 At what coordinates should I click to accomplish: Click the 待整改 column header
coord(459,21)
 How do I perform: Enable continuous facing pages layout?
--
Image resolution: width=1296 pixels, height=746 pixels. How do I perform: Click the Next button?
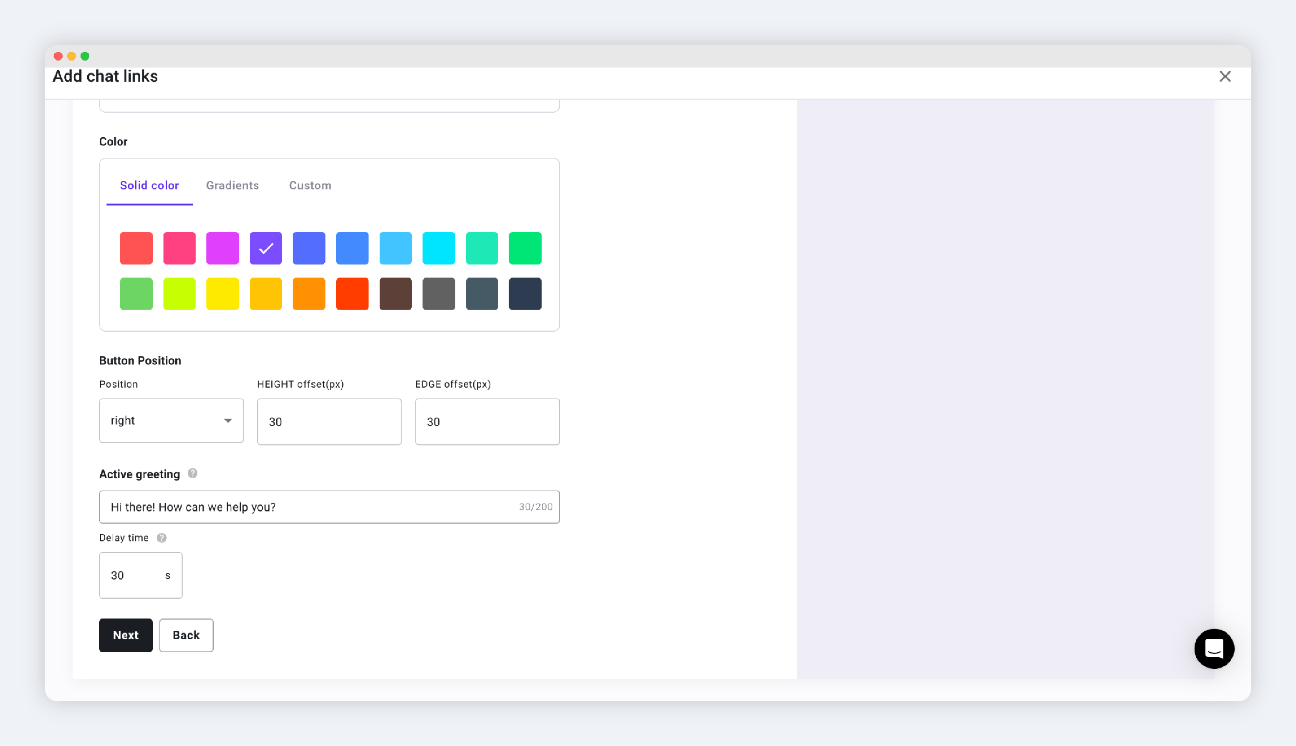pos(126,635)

> _YOUR INSTRUCTIONS_: Rewrite everything from the line containing "At what coordinates" down to the line containing "How do I perform: Enable", both included, keeping the requests. Scale each coordinate in the answers by 1.6, rounding to whole numbers with halves rounded up.

> _WRITTEN SOLUTION_:
 At what coordinates should I click to accomplish: Click the 待整改 column header
coord(734,34)
 How do I perform: Enable continuous facing pages layout?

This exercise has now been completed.